Task statement>
Show each line of the records below that contains the string "panel". Case counts.

[Stored entries]

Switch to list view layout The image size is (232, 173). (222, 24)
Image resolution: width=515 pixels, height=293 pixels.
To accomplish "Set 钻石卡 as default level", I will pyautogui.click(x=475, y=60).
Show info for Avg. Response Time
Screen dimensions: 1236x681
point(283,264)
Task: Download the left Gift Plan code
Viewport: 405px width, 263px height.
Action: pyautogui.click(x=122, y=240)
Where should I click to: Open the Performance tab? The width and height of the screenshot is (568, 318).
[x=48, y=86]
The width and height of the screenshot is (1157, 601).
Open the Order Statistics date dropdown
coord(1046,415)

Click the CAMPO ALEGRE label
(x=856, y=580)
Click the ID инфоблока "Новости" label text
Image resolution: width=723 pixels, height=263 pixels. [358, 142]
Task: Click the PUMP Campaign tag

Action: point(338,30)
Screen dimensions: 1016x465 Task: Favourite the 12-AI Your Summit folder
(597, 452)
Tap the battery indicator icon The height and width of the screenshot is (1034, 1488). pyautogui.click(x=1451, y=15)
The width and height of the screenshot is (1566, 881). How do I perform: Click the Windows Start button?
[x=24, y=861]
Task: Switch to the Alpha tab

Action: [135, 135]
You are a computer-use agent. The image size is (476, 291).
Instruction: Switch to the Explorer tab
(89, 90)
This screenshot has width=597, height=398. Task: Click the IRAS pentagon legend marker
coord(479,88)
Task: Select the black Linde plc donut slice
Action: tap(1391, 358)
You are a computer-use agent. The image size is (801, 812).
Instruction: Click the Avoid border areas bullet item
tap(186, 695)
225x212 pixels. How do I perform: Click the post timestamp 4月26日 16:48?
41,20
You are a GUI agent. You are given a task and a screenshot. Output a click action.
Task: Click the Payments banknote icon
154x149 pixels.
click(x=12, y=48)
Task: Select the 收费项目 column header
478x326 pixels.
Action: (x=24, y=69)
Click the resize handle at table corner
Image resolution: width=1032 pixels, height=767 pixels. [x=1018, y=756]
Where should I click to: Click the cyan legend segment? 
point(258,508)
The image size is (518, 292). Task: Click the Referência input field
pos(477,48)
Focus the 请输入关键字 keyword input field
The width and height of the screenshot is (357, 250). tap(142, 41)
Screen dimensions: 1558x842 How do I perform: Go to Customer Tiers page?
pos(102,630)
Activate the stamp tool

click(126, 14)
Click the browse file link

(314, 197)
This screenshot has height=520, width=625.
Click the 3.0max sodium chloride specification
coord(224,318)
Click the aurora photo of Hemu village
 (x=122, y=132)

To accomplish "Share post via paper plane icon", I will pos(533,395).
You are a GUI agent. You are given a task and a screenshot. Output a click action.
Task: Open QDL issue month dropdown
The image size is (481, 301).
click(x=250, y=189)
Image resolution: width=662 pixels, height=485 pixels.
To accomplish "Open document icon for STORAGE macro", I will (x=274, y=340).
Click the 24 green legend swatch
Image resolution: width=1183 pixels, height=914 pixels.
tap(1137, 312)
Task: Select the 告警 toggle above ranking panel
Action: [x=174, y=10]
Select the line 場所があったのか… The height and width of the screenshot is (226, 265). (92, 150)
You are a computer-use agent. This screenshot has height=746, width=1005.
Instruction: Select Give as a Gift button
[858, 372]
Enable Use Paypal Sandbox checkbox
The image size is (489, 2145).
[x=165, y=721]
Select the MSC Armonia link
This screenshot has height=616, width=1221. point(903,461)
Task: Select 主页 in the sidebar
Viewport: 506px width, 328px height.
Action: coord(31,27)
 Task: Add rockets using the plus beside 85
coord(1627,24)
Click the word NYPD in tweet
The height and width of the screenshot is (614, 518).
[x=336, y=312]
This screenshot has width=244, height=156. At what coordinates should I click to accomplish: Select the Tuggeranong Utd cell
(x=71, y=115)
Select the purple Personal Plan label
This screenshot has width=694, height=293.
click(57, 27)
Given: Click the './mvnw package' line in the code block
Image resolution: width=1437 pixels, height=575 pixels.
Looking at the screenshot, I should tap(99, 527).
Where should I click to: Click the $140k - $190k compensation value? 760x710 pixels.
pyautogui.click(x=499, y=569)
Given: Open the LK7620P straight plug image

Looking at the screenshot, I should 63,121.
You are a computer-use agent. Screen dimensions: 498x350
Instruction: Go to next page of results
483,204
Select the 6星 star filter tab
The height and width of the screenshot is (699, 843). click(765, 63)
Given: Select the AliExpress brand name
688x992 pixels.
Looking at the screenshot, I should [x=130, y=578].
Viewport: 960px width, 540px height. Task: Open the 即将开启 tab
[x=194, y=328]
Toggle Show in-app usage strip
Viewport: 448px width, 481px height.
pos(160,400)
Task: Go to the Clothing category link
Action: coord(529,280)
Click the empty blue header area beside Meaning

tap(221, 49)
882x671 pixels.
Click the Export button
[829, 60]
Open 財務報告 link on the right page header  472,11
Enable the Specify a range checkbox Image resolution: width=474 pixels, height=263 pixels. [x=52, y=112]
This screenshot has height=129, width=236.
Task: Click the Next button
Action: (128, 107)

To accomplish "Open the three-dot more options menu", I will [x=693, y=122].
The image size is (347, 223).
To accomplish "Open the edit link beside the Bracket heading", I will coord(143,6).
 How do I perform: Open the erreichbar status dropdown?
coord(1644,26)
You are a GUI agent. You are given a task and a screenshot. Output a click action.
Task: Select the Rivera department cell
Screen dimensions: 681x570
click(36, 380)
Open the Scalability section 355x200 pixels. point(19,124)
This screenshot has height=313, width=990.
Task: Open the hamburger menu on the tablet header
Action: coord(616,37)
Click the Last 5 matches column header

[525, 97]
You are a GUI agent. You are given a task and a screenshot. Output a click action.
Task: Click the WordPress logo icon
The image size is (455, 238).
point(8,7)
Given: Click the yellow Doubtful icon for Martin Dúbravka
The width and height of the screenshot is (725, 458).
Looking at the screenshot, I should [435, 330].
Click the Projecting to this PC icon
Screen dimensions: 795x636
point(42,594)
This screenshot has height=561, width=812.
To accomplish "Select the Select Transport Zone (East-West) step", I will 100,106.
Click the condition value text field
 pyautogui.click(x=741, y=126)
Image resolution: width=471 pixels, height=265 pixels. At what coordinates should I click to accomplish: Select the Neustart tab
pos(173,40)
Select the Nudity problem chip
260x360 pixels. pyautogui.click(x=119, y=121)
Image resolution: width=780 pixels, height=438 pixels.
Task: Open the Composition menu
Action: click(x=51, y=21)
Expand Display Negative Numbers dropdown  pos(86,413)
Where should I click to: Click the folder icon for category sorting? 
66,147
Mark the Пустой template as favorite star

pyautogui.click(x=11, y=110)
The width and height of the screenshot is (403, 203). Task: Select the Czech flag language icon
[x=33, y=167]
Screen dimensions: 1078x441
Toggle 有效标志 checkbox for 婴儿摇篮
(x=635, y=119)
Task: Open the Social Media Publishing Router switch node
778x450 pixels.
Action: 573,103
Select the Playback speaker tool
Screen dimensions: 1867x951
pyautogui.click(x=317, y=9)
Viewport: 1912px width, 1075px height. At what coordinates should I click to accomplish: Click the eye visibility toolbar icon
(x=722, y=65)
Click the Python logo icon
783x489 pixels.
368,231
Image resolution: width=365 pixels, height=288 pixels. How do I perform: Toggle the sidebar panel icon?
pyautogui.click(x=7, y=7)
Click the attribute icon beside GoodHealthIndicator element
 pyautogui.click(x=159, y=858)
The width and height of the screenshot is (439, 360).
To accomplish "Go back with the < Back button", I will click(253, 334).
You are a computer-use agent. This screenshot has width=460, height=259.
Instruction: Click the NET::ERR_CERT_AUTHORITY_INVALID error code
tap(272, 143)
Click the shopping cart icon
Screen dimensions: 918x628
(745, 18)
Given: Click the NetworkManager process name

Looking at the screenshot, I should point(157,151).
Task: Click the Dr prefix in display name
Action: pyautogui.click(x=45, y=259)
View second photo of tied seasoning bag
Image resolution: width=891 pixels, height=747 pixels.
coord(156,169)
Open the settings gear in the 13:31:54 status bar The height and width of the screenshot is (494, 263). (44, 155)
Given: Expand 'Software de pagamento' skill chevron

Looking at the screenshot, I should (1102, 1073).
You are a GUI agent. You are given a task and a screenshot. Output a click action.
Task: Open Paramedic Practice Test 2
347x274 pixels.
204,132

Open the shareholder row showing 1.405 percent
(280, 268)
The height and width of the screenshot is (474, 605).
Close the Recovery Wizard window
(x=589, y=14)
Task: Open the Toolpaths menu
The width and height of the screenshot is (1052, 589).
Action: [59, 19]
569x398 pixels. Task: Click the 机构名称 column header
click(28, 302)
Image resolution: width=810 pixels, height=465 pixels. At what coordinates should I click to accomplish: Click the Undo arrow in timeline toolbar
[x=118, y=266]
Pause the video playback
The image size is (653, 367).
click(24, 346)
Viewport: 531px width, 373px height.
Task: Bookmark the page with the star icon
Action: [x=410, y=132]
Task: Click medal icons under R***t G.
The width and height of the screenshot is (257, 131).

Solution>
Task: Select the 告警 toggle above ranking panel
Image resolution: width=365 pixels, height=288 pixels. How do I perform: Toggle the sidebar panel icon?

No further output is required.